= PROBLEM A =
In the Neuvector UI test thread, which command did a reviewer ask to use instead of plain kubectl?
= PROBLEM B =
Please rewrite the part of the Neuvector UI test thread that opens with the words containing "Thinking through how" and closes with "own zarf package?", replacing "zarf package" with "Helm chart".
SOURCE EXTRACT Start Marker
Feature: Neuvector UI test #270
Conversation
… script for Neuvector.
…to the CLI to reference the passed in svc_name instead of hard coding in 'Neuvector'.
k3d/scripts/test-http-response.sh
Outdated
| local_port=62202 | ||
|
|
||
|
|
||
| kubectl port-forward -n $namespace service/$svc_name $local_port:$svc_port > /dev/null 2>&1 & |
There was a problem hiding this comment.
could you please update this to use ./zarf tools kubectl since we don't currently require kubectl to be installed? thanks!
There was a problem hiding this comment.
@MxNxPx , change made, script still works:
$ ./test-http-response.sh neuvector neuvector-service-webui 8443
neuvector-service-webui is up and reachable.… requirement of DUBBD.
There was a problem hiding this comment.
Thinking through how this fits into DUBBD more generally - we likely wouldn't want testing to be part of the published content that users consume? I think this would be more of something for our own CI probably, in which case maybe its in its own zarf package?
| local_port=62202 | ||
|
|
||
|
|
||
| zarf tools kubectl port-forward -n $namespace service/$svc_name $local_port:$svc_port > /dev/null 2>&1 & |
There was a problem hiding this comment.
In the context of DUBBD I wonder if its better to hit the istio endpoints (i.e. neuvector.bigbang.dev), but that pulls in its own world of fun 🙃
There was a problem hiding this comment.
I think we briefly considered that and now can't remember why we decided to go direct to the service...
@blancharda, do you recall?
SOURCE EXTRACT End Marker
RECORDS Start Marker
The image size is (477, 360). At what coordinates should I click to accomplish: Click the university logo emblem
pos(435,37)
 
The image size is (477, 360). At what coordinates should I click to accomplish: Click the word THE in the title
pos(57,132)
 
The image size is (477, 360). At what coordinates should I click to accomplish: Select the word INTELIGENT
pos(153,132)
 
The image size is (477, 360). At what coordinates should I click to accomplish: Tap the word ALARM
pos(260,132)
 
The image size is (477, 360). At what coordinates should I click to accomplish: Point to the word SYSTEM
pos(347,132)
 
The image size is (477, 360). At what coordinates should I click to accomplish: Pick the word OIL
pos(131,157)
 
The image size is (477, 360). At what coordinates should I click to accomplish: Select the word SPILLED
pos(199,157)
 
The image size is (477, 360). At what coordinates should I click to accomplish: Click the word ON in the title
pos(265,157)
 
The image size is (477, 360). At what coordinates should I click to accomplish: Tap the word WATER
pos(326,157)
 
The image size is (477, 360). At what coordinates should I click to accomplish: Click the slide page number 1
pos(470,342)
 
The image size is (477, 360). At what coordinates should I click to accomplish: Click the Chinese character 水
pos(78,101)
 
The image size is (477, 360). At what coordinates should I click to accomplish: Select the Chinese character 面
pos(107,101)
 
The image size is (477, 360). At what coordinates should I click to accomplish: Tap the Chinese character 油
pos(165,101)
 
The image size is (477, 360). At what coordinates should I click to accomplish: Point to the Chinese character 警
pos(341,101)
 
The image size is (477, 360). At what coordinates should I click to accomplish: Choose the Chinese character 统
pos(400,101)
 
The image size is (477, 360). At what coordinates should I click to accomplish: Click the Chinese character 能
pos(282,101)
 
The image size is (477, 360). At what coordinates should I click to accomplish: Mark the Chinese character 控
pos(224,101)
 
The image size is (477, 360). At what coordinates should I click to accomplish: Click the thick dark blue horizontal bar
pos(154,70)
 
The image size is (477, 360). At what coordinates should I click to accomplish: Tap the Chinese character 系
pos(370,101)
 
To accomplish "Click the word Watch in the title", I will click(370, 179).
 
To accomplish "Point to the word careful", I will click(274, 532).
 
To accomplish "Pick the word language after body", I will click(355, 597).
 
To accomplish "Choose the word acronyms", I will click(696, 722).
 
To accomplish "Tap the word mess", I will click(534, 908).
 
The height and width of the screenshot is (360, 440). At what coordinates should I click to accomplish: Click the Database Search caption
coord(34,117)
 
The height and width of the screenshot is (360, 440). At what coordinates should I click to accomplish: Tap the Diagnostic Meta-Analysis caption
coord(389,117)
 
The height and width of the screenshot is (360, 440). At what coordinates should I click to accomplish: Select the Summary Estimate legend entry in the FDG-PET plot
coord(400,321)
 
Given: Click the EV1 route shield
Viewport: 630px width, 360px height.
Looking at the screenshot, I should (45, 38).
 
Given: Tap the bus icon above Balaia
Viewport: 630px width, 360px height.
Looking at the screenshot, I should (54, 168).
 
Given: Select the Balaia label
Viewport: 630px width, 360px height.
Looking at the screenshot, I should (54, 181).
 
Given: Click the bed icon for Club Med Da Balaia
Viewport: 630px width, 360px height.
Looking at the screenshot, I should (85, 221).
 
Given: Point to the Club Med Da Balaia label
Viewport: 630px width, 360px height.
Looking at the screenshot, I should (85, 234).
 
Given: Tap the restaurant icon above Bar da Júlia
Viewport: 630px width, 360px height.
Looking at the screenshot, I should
RECORDS End Marker
= RESPONSE BOX A =
./zarf tools kubectl

= RESPONSE BOX B =
Thinking through how this fits into DUBBD more generally - we likely wouldn't want testing to be part of the published content that users consume? I think this would be more of something for our own CI probably, in which case maybe its in its own Helm chart?